I have following compute shader:
#version 460 core
#extension GL_NV_shader_sm_builtins : require
layout(set = 0, binding = 0) uniform writeonly image2D image;
layout(push_constant) uniform Settings
{
layout(offset = 0) uint width;
layout(offset = 4) uint height;
}
settings;
layout(local_size_x = 32, local_size_y = 32, local_size_z = 1) in;
void main()
{
const uvec3 xyz = gl_GlobalInvocationID;
const uint width = settings.width;
const uint height = settings.height;
const uint x = xyz.x;
const uint y = xyz.y;
if (x >= width)
{
return;
}
if (y >= height)
{
return;
}
const uint smid = gl_SMIDNV;
const uint sm_count = gl_SMCountNV;
const uint warp_id = gl_WarpIDNV;
const uint warps_per_sm = gl_WarpsPerSMNV;
const float sm_vis = float(smid) / float(sm_count - 1U);
const float warp_vis = float(warp_id) / float(warps_per_sm - 1U);
imageStore(image, ivec2(x, y), vec4(sm_vis, warp_vis, 0, 0));
}
When I run it on RTX 5070 Ti sometimes it runs producing invalid values but most of the time it crashes and I get error:
Exception thrown at 0x00007FFECCF90769 (nvgpucomp64.dll) in app.exe: 0xC0000005: Access violation writing location 0x000002B5D418BDD4.
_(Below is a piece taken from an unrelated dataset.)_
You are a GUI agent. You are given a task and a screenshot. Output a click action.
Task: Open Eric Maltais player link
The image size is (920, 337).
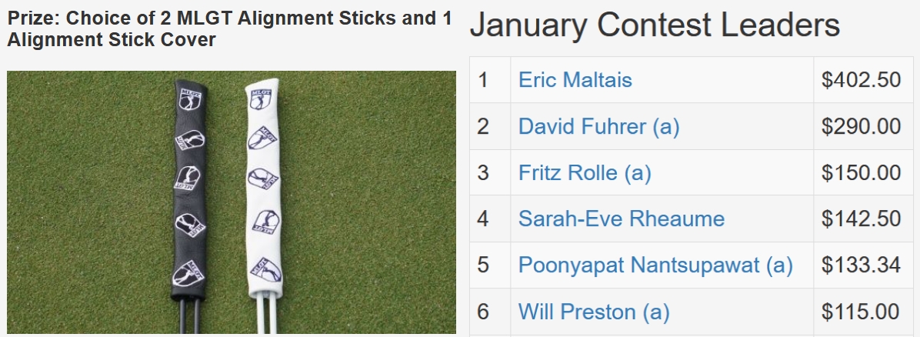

When it does not crash and produces wrong output only first image channel is affected (one that sm_vis is written to). I menaged to run app under NSight Graphics and when it does not crash second channel (one with warp_vis) is all filled with zeros while first has values ranging from 0 to 1 but when I change imageStore(image, ivec2(x, y), vec4(sm_vis, warp_vis, 0, 0)); to imageStore(image, ivec2(x, y), vec4(warp_vis, sm_vis, 0, 0)); only second channel has correct values (greenish output) and first one is full with zeros.
When i only use 1 channel app never crashes and produces correct result (either visualizing warps or SMs).
Backtrace shows that it comes from vkCreateComputePipelines and after that call stack trace looks like:
Same shader works perfectly fine on RTX3060.